电流的变化和MC-LR的浓度在一定范围内成良好线性关系，可以得到足以检测水体中微量存在的MC-LR的检测限。

实施例5

(1)按实施例1的处理方式对金电极进行预处理，将预处理好的金电极用超纯水淋洗干净，氮气干燥后取出，置于5mmol/L的氯金酸(含有0.1mol/L KCl)中，继续以其为工作电极，采用CV法对溶液中的金还原，从而在电极表面形成金纳米粒子(Au NPs)，得到金纳米粒子电极。参数设置如下：电势范围-1.2～-0.2V，扫速50mV/s，扫描圈数25圈。得到Au NPs电极，如图1所示。

(2)在20μmol/L的MC-LR核酸适配体的溶液中，加入浓度为0.3mg/mL的石墨烯水溶液，将其置于冰水浴中，超声三小时，得到黑色分散悬浮液。之后将悬浮液离心10分钟后，取上清液，得到石墨烯-适配体复合物。将制备好的石墨烯-适配体复合物放入4℃冰箱冷藏备用。

(3)将(1)步骤中制备好的Au NPs电极浸入30mmol/L的MCH的乙醇溶液中，密封后常温下培养24小时，使Au NPs电极表面形成致密的MCH分子层。之后将电极取出，分别用乙醇和水轻轻的淋洗后，得到MCH/Au NPs/Au电极，在氮气气氛下干燥备用。
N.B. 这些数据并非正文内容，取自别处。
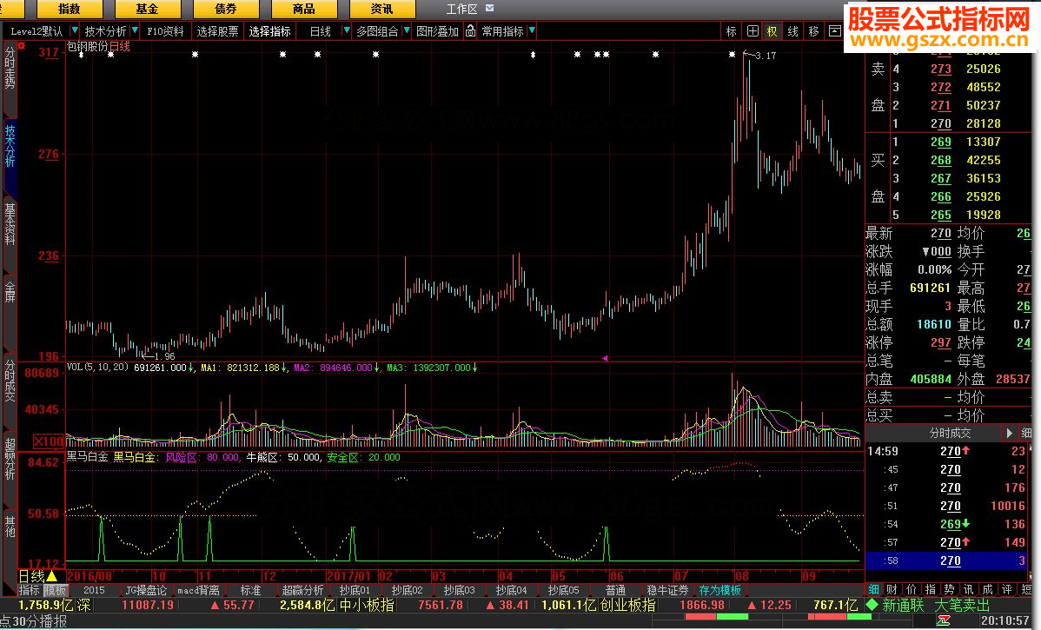Toggle the 模板 tab next to 指标
1041x630 pixels.
click(56, 590)
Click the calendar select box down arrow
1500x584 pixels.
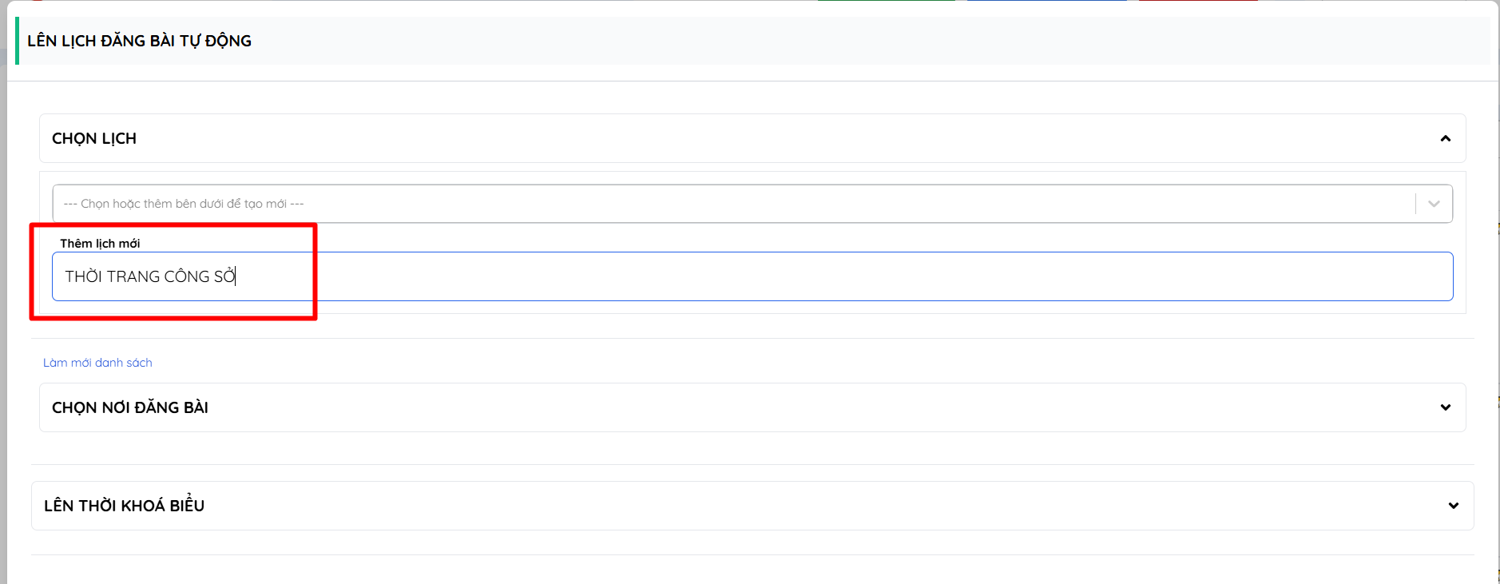tap(1434, 204)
(4)将制备好的MCH/Au NPs/Au电极取出，在电极表面滴加11μL核酸内切酶(DNase I)反应缓冲液(pH＝7.0，含有浓度为100mmol/L的NaCl)，6μL石墨烯-适配体复合物，4μL的待测浓度的MC-LR，3μL的DNase I溶液(1000U/mL)，将电极置于35℃的生化培养箱中培养2小时后取出。用乙醇和超纯水轻轻淋洗电极表面，以去除结合较弱的石墨烯。随后将电极在氮气气氛下进行干燥，取出后进行DPV检测。电化学检测均在含5mmol/L二茂铁甲酸及0.1mol/L的高氯酸钠的10-30mmol/L的磷酸盐缓冲溶液(pH＝7.0)中进行。

电流的变化和MC-LR的浓度在一定范围内成良好线性关系，可以得到足以检测水体中微量存在的MC-LR的检测限。

实施例6

(1)按实施例1的处理方式对金电极进行预处理，将预处理好的金电极用超纯水淋洗干净，氮气干燥后取出，置于3mmol/L的氯金酸(含有0.1mol/L KCl)中，继续以其为工作电极，采用CV法对溶液中的金还原，从而在电极表面形成金纳米粒子(Au NPs)，得到金纳米粒子电极。参数设置如下：电势范围-1.2～-0.2V，扫速50mV/s，扫描圈数20圈。得到Au NPs电极，如图1所示。

(2)在15μmol/L的MC-LR核酸适配体的溶液中，加入浓度为0.3mg/mL的石墨烯水溶液，将其置于冰水浴中，超声三小时，得到黑色分散悬浮液。之后将悬浮液离心7分钟后，取上清液，得到石墨烯-适配体复合物。将制备好的石墨烯-适配体复合物放入4℃冰箱冷藏备用。

(3)将(1)步骤中制备好的Au NPs电极浸入20mmol/L的MCH的乙醇溶液中，密封后常温下培养24小时，使Au NPs电极表面形成致密的MCH分子层。之后将电极取出，分别用乙醇和水轻轻的淋洗后，得到MCH/Au NPs/Au电极，在氮气气氛下干燥备用。

(4)将制备好的MCH/Au NPs/Au电极取出，在电极表面滴加10μL核酸内切酶(DNase I)反应缓冲液(pH＝7.0，含有浓度为100mmol/L的NaCl)，5μL石墨烯-适配体复合物，3μL的待测浓度的MC-LR，2μL的DNase I溶液(1000U/mL)，将电极置于30℃的生化培养箱中培养1.5小时后取出。用乙醇和超纯水轻轻淋洗电极表面，以去除结合较弱的石墨烯。随后将电极在氮气气氛下进行干燥，取出后进行DPV检测。电化学检测均在含5mmol/L二茂铁甲酸及0.1mol/L的高氯酸钠的10-30mmol/L的磷酸盐缓冲溶液(pH＝7.0)中进行。

电流的变化和MC-LR的浓度在一定范围内成良好线性关系，可以得到足以检测水体中微量存在的MC-LR的检测限。

上述的对实施例的描述是为了便于该技术领域的普通技术人员能理解和应用本发明。熟悉本领域技术的人员显然可以容易地对这些实施例做出各种修改，并把在此说明的一般原理应用到其他实施例中而不必经过创造性的劳动。因此，本发明不限于这里的实施例，本领域技术人员根据本发明的揭示，对于本发明做出的改进和修改都应该在本发明的保护范围之内。